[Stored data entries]
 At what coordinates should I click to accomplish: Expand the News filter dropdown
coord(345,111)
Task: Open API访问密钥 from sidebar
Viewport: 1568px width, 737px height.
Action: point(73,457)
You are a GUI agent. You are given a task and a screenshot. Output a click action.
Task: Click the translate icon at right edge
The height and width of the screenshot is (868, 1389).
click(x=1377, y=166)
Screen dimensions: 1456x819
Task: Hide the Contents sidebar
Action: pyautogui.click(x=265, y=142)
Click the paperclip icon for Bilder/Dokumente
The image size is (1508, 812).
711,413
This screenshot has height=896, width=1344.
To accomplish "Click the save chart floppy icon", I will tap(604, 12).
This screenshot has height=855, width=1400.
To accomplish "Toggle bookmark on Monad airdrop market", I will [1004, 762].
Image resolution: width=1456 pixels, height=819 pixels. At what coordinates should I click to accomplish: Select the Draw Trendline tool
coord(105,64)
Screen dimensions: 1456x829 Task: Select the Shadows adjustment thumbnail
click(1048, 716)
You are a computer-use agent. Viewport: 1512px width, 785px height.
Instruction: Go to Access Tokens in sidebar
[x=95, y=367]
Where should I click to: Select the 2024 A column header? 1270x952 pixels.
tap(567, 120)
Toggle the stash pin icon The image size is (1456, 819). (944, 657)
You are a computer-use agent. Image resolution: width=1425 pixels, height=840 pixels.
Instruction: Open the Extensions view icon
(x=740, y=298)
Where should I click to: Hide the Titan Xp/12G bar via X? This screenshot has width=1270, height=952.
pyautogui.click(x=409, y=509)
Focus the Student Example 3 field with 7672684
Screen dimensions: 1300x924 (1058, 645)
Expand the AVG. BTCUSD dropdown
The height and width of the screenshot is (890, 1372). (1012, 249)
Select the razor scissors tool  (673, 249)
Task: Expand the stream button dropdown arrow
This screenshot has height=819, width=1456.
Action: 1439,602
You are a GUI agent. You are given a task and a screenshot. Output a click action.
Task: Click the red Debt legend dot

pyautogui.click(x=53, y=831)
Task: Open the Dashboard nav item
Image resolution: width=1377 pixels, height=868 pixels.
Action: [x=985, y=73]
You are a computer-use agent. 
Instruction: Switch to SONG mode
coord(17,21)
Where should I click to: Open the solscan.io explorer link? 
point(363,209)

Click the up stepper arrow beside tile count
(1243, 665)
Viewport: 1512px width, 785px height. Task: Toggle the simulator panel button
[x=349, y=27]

Directions for this task: Each line that holds the word "agent" should be extracted from the records.

Task output:
You are a GUI agent. You are given a task and a screenshot. Output a click action.
You are a computer-use agent. Viewport: 1512px width, 785px height.
You are a computer-use agent. Image resolution: width=1425 pixels, height=840 pixels.
You are a GUI agent. You are given a task and a screenshot. Output a click action.
You are a computer-use agent. 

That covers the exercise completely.